Material supplied
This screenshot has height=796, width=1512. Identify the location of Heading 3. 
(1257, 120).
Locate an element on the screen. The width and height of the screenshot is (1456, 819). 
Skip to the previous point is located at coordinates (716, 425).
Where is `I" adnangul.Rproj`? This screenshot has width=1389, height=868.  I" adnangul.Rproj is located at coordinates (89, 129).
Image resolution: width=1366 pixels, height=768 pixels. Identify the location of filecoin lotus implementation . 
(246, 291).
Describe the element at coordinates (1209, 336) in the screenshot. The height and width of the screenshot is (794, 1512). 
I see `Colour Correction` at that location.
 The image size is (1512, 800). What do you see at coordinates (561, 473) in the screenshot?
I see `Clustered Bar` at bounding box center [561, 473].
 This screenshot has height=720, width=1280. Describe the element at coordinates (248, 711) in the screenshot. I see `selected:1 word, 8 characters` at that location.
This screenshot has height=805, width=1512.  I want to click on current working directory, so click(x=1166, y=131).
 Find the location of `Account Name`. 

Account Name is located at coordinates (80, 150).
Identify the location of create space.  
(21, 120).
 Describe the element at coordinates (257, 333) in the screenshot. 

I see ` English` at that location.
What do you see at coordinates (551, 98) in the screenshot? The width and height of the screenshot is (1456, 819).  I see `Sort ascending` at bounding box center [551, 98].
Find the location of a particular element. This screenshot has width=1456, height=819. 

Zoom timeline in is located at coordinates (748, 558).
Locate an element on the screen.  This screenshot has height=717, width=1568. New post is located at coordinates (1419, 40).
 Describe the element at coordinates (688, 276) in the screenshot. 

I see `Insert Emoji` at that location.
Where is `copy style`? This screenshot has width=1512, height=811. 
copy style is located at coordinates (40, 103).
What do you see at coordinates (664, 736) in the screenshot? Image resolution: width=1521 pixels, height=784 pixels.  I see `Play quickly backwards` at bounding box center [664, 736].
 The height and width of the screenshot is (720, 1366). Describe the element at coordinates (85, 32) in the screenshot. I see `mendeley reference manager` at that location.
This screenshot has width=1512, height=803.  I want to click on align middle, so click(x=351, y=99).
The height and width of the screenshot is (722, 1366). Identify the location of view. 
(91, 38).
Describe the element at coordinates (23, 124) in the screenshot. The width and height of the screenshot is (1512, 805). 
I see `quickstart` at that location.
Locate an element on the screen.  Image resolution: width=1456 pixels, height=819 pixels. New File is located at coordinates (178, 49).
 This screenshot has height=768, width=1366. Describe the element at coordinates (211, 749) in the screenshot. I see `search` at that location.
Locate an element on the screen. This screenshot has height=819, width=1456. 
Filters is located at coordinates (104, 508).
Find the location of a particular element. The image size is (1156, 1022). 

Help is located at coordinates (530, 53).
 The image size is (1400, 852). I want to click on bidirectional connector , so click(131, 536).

To do
Reproduce the listing word for word, starting at the line that contains "Describe the element at coordinates (688, 276)" and ending at the last line of the listing.

Written answer
 Describe the element at coordinates (688, 276) in the screenshot. 

I see `Insert Emoji` at that location.
Where is `copy style`? This screenshot has width=1512, height=811. 
copy style is located at coordinates (40, 103).
What do you see at coordinates (664, 736) in the screenshot? Image resolution: width=1521 pixels, height=784 pixels.  I see `Play quickly backwards` at bounding box center [664, 736].
 The height and width of the screenshot is (720, 1366). Describe the element at coordinates (85, 32) in the screenshot. I see `mendeley reference manager` at that location.
This screenshot has width=1512, height=803.  I want to click on align middle, so click(x=351, y=99).
The height and width of the screenshot is (722, 1366). Identify the location of view. 
(91, 38).
Describe the element at coordinates (23, 124) in the screenshot. The width and height of the screenshot is (1512, 805). 
I see `quickstart` at that location.
Locate an element on the screen.  Image resolution: width=1456 pixels, height=819 pixels. New File is located at coordinates (178, 49).
 This screenshot has height=768, width=1366. Describe the element at coordinates (211, 749) in the screenshot. I see `search` at that location.
Locate an element on the screen. This screenshot has height=819, width=1456. 
Filters is located at coordinates (104, 508).
Find the location of a particular element. The image size is (1156, 1022). 

Help is located at coordinates (530, 53).
 The image size is (1400, 852). I want to click on bidirectional connector , so click(131, 536).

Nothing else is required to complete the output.